India doesn’t make the top 10 of our trading partners but as our top two- China and the United States – look increasingly troublesome, wooing it seems right.
It’s a pity voters don’t value foreign affairs and trade as high-priority issues, because the announcement that New Zealand and India are entering into comprehensive free trade negotiations – timed to coincide with Christopher Luxon’s trip to the subcontinent and his meeting with Narendra Modi – is a genuine achievement. It’s a gold star on Luxon’s report card, thus-far blotted with “could do betters” and “must try harders”; a peacock feather in his pashmina cap.
Discussions with India faltered during the John Key government and were largely abandoned under Jacinda Ardern, whose government seemed bafflingly indifferent – even disdainful – towards the rising democratic super-power. Winston Peters, Foreign Minister then and now, attempted to reset the relationship in early 2020, but Covid intervened.

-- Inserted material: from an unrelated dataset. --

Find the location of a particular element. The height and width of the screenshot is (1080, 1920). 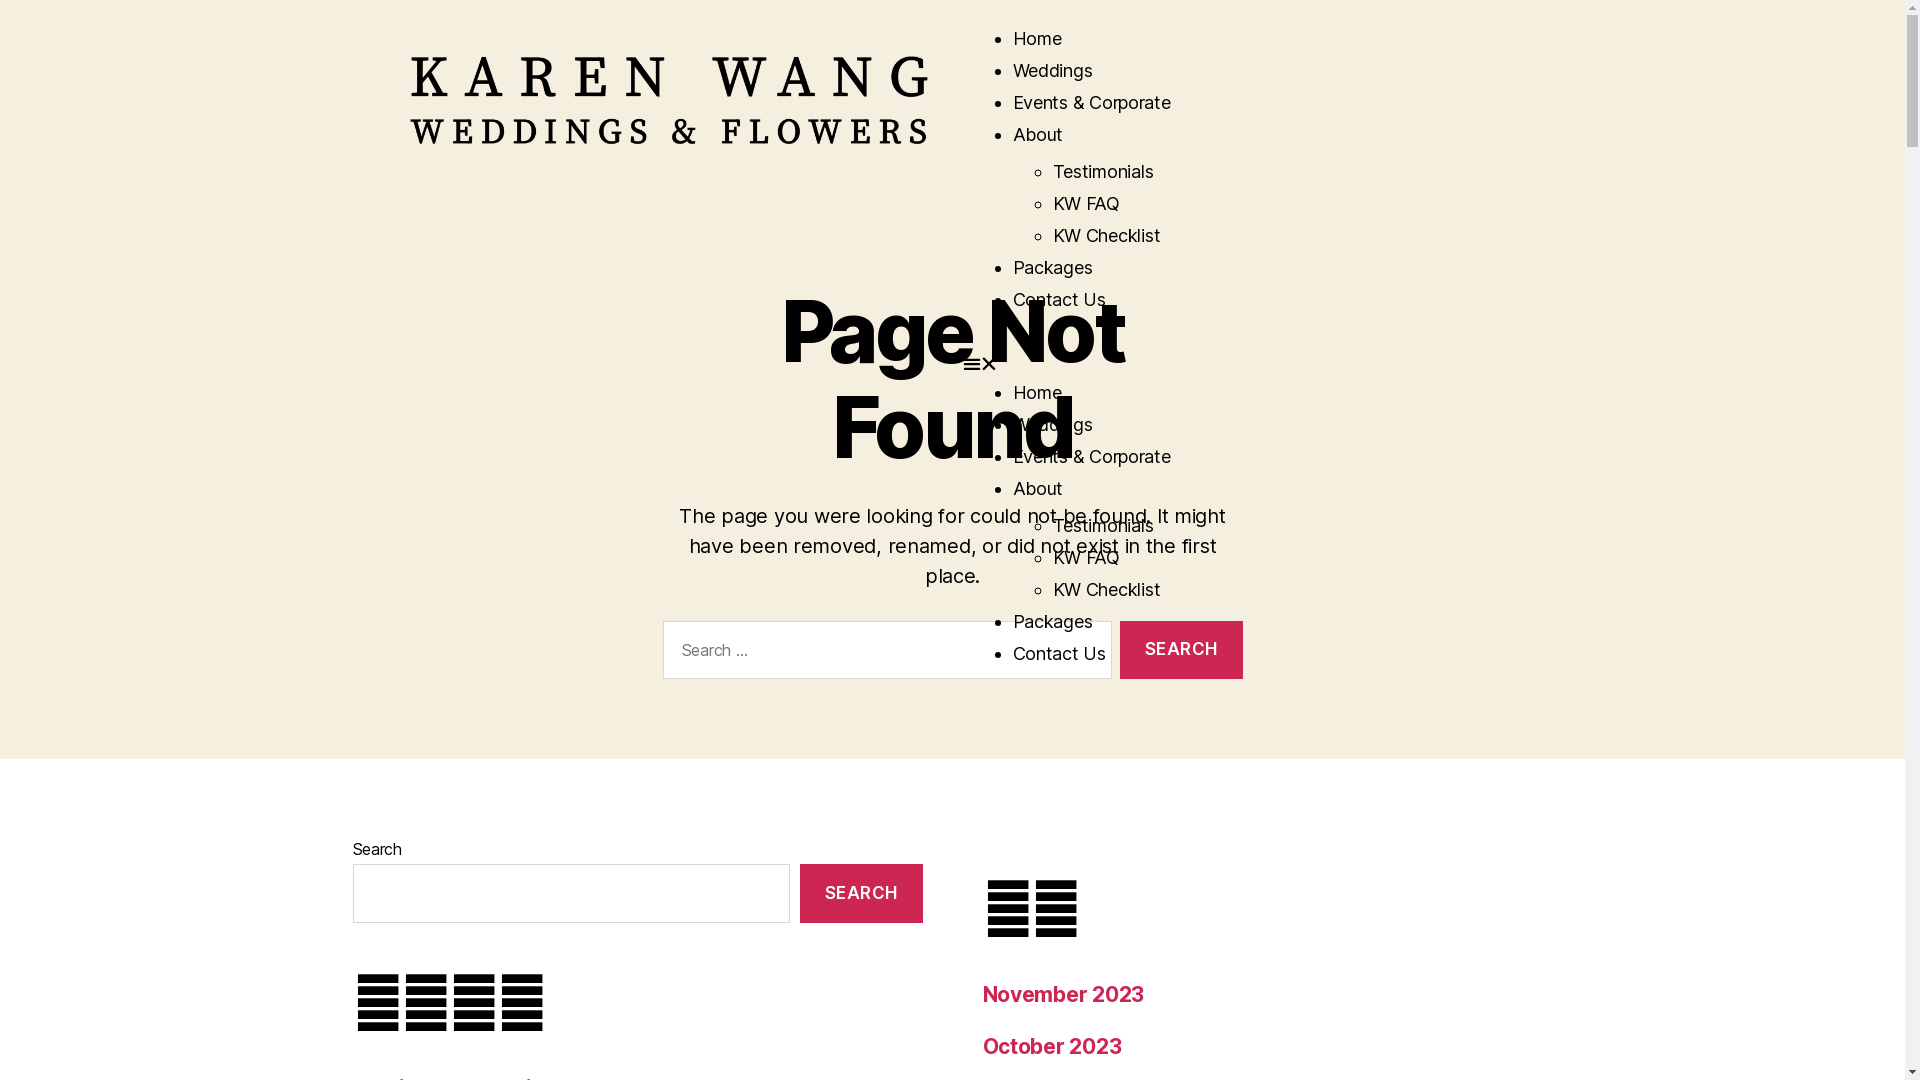

Contact Us is located at coordinates (1058, 300).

Luxon’s campaign promise that he would deliver a free trade deal in his first term was greeted with bemused contempt: everyone knew India was a lost cause. Yet here we are. Much of the credit goes to Peters and Trade Minister Todd McClay, but just as the Prime Minister carries the blame for every overheated or undercooked school lunch in the country, their diplomatic wins are his wins.
Of course, this is not a done deal – just a deal to try to reach a deal – but it’s more than previous governments delivered, and it advances the nation’s economic and security interests at a time when both are sliding towards crisis.

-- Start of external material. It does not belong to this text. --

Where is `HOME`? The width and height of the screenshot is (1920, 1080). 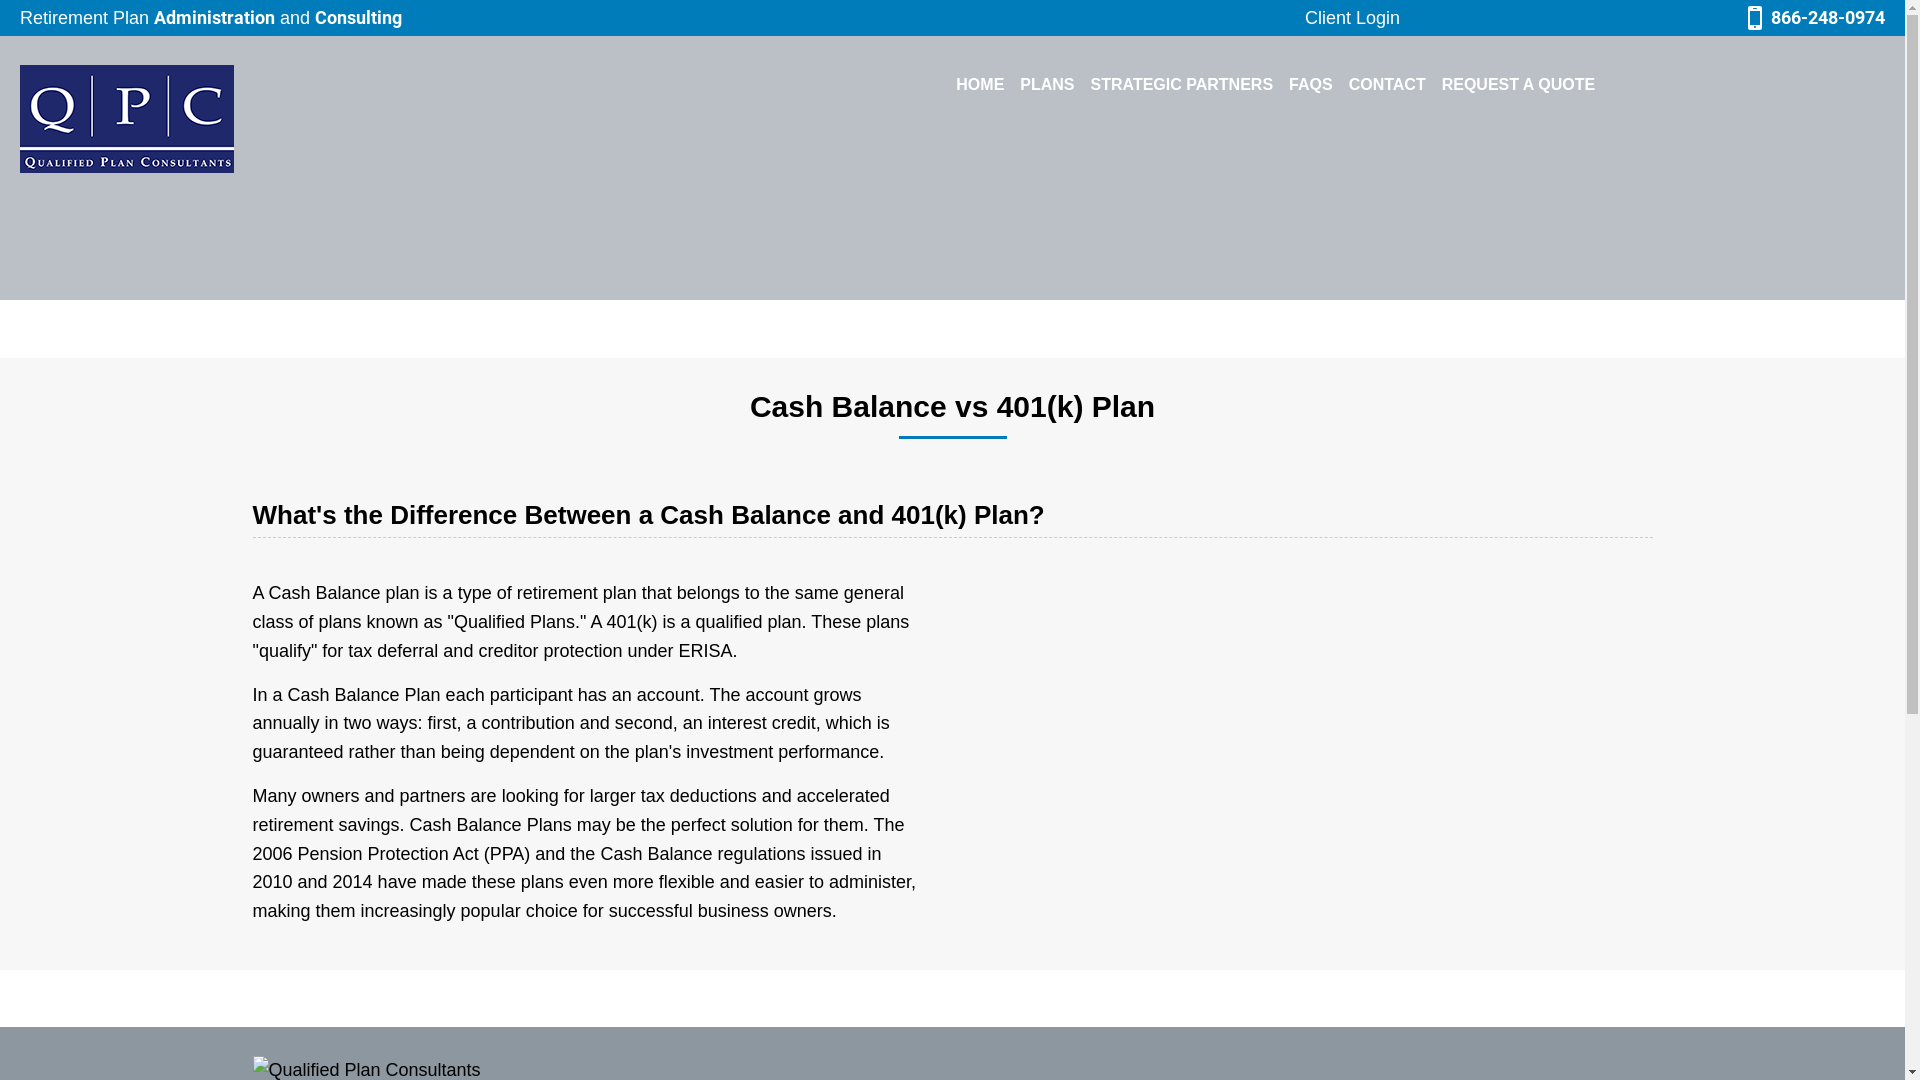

A day after the trade announcement, Luxon addressed the Raisina Dialogue, a global conference on geopolitics and geoeconomics, delivering a speech so bland and devoid of meaning it could only have been written by a large language model – or an Mfat official.
But it explicitly linked trade with defence, and our nation’s shared interest in the stability of “the Indo-Pacific region”, a phrase much disliked by Beijing because it is calculated to exclude China, replacing it with India, its primary regional rival.
During the Cold War, India refused to pick sides and it has continued to assert this nominal neutrality while entering into a security arrangement with Australia, Japan and the United States (“the Quad”), designed to contain China’s expansion.
New Zealand has not been invited to join the Quad – sad trombone sound – but Luxon has pledged to help advance its initiatives.
In listening mode
New Delhi has arguably the most beautiful government precinct in the world (though it’s hard to make out through the dense brown smog), partly modelled on the neoclassical architecture of Washington DC. While a beaming Luxon was swept through its palaces and into the presence of Prime Minister Modi, India’s most significant leader since Nehru, a solemn-faced Peters touched down in the US capital for a meeting with senior US officials.
He was there to listen, Peters told media, to hear what the US wanted from us, and he would relay this to cabinet before disclosing it publicly. Peters was maximally vague about his meeting with Secretary of State Marco Rubio. He was very pleased. It was very meaningful. Dialogue is ongoing.
It’s not yet clear if our exports will face tariffs. Australia enjoys a closer security relationship with the US, and a free trade deal, and it is already facing significant duties on sales into the US. There is a domestic debate about whether it should reciprocate, triggering a trade war.
The US faces a debt crisis: it spent more than a trillion dollars on interest payments last year, more than its entire defence budget. Donald Trump would like to somehow reduce this debt while spending even more money extending his tax cuts from 2017. At the same time, he wants to rebuild his nation’s industrial base and re-establish the US as an export economy. This will be difficult given the inflated value of the US dollar.
Trump’s economic advisers have suggested he achieve these conflicting goals via a radical restructure of the global financial system.
In this, trade tariffs would pay for the tax cuts, but military allies could bypass the tariffs and remain under America’s security umbrella if they exchange their US debt holdings for zero-interest, 100-year bonds and agree to set their currency rates at levels advantageous to US exporters.
‘Sanewashing’ Trump
Agreeing to a US default on its sovereign debt in exchange for trade and security guarantees that Trump could tear up on a whim sounds like one of the worst offers in the history of diplomacy: a protection racket without any guarantee of protection.
Some analysts argue that this proposed framework – dubbed a Mar-a-Lago accord after the name of Trump’s Florida resort – constitutes “sanewashing”: an attempt by pro-Trump economists to build a coherent theory around their president’s behaviour, which has no rational basis behind it.
But the very suggestion is sending panic through financial markets, triggering fears of a global recession.
It’s probably part of the motivation behind India’s interest in accelerating our negotiations. Its Commerce Minister, Piyush Goyal, joked a deal could be done in 60 days, a timetable even Luxon finds unlikely.
Whatever is happening in the US – method or madness – everyone will want to diversify away from America.
China is still our primary trading partner and the US is No 2; India is not even in the top 10. This will take time to turn around. But it would be nice to have an export market with a large population and rapidly expanding economy that isn’t an authoritarian regime conducting cyber attacks against us and performing live-fire naval exercises in the Tasman Sea, or an erratic global hegemon deliberately trying to tear global capitalism down around itself.